> **VORGEGEBENER TEXT**
Der Pflegeberuf soll attraktiver werden. Pflegekräfte sollen Ärzte entlasten und auch medizinische Maßnahmen durchführen dürfen. Dem Roten Kreuz gehen die geplanten Regelungen nicht weit genug.

Das Deutsche Rote Kreuz (DRK) kritisiert einen Gesetzentwurf der Bundesregierung, der Pflegekräfte mit mehr Kompetenzen ausstatten soll. Die Pläne seien bei weitem nicht ausreichend, da nicht einmal zwei Prozent der Pflegekräfte davon profitieren könnten, sagte der DRK-Bereichsleiter Jugend und Wohlfahrtspflege, Joß Steinke, der “Neuen Osnabrücker Zeitung” (Donnerstag).

Gut ausgebildete Pflegerinnen und Pfleger sollen laut Gesetzentwurf mehr medizinische Verantwortung übernehmen, und der Beruf soll dadurch attraktiver werden. Das ist ein Ziel des “Gesetzes zur Befugniserweiterung und Entbürokratisierung in der Pflege”, das am Donnerstag im Bundestag beraten wird.

> **ZU LÖSENDE AUFGABEN**
**1)** Welcher Anteil der Pflegekräfte könnte laut DRK im Text über den Pflege-Gesetzentwurf von den Plänen profitieren?
**2)** Setze den Text über den Pflege-Gesetzentwurf fort.

> **BEREITGESTELLTES MATERIAL**
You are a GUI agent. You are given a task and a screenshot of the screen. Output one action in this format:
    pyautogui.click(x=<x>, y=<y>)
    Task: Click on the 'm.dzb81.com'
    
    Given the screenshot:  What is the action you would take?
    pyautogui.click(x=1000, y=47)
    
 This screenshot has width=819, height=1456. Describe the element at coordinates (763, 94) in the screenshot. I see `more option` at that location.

> **GELÖSTE AUFGABEN**
**1)** Nicht einmal zwei Prozent der Pflegekräfte.

**2)**
Die Ausgestaltung des Gesetzes führe dazu, dass etwa Maßnahmen wie die eigenverantwortliche Versorgung chronischer Wunden auf Pflegekräfte beschränkt würden, die ein Pflegestudium absolviert hätten, sagte Steinke. Nur die wenigsten Pflegekräfte hätten aber ein solches Studium hinter sich. “Mehr als 98 Prozent der beruflich Pflegenden bleiben unberücksichtigt”, kritisierte der DRK-Experte. “Der überwiegende Teil der Pflegefachpersonen wird so von den Verbesserungen durch das Gesetz ausgeschlossen.”

Das Gesetz sieht unter anderem vor, dass Pflegekräfte “in einem bestimmten Rahmen eigenverantwortlich und weisungsfrei Leistungen erbringen, die bisher Ärzten vorbehalten waren”. Außerdem sollen Dokumentationspflichten “auf das notwendige Maß begrenzt” werden.

Die Pflegeprofession leide “seit Jahren unter den defizitären Strukturen des Gesundheits- und Pflegesystems”, sagte der DRK-Bereichsleiter. Die Pflegekräfte hätten aber “mehr Vertrauen, Wertschätzung und Anerkennung für ihre Kompetenzen und ihr Engagement verdient”. Der Gesetzentwurf reihe sich indes “in die misslungenen Versuche zur Erweiterung der Befugnisse von Pflegefachpersonen ein”.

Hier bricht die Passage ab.